10a Labs is looking to solve challenges related to AI safety and security by developing robust evaluation frameworks, designing and automating red-teaming strategies, and running adversarial testing initiatives.
Requirements
- Strong analytical toolkit (Python, SQL, Jupyter, scikit-learn, Pandas, etc.) and familiarity with modern ML tooling (e.g., PyTorch, Hugging Face, LangChain).
- Experience working with LLMs and embedding-based classification systems.
- Safety evaluation, red teaming, or adversarial content testing in LLMs.
- Trust & safety or risk-focused classification systems.
- Annotation ops, feedback loops, or evaluation pipeline design.
- Experience with open-source model evaluation tools (Promptfoo, DeepEval, etc.).
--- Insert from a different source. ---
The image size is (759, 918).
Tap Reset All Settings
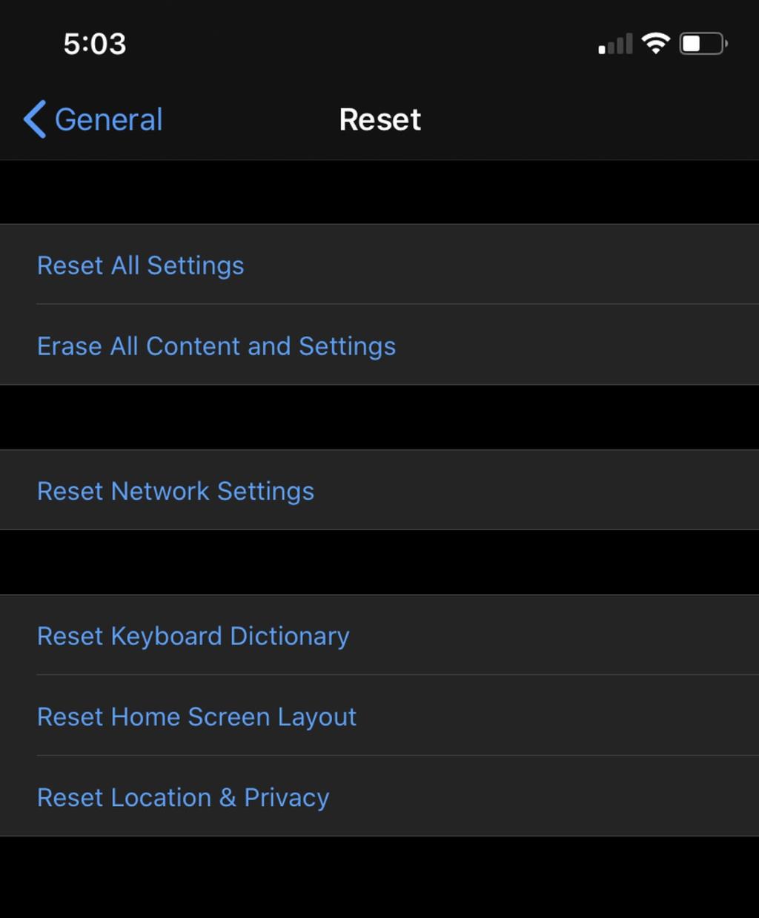point(140,265)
- Background in data science, applied ML, or ML engineering, with proven experience in production-grade systems.
Responsibilities
- Design the technical implementation of a robust red teaming project.
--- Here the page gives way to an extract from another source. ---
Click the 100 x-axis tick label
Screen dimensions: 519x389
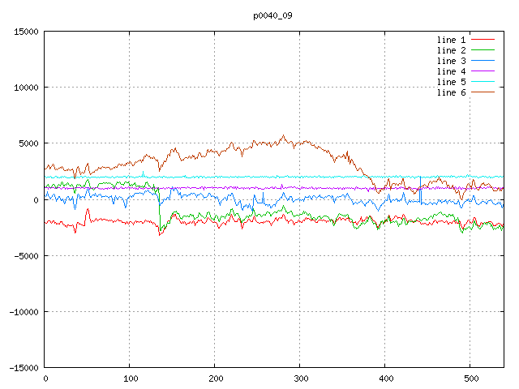point(130,378)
- Lead adversarial testing efforts (e.g., red teaming, evasion probes, jailbreak simulation) and analysis efforts.
- Work with researchers and domain experts to define labeling schemas and edge-case tests.
- Partner with ML and infrastructure engineers to ensure production readiness, observability, and performance targets.
- Automate red teaming, including developing automated workflows for prompt generation, model evaluation, and execution of AI experiments; fine-tune LLMs or classification systems.
- Brainstorm novel research approaches to both known and emerging problems involving AI, data, and the internet.
- Develop evaluation frameworks, design and automate red-teaming strategies, own quality metrics, and run adversarial testing initiatives.
Other
- 3-5 years of experience in applied data science, ML product work, or security-focused AI, including technical leadership or staff-level ownership.
- Has designed and evaluated real-world ML systems with a focus on model behavior, error analysis, and continuous improvement.
- Can design red teaming workflows to surface model blind spots and failure modes.
- Operates effectively across ML, infra, and policy / strategy contexts.
- Thinks like a builder, analyst, and communicator all in one.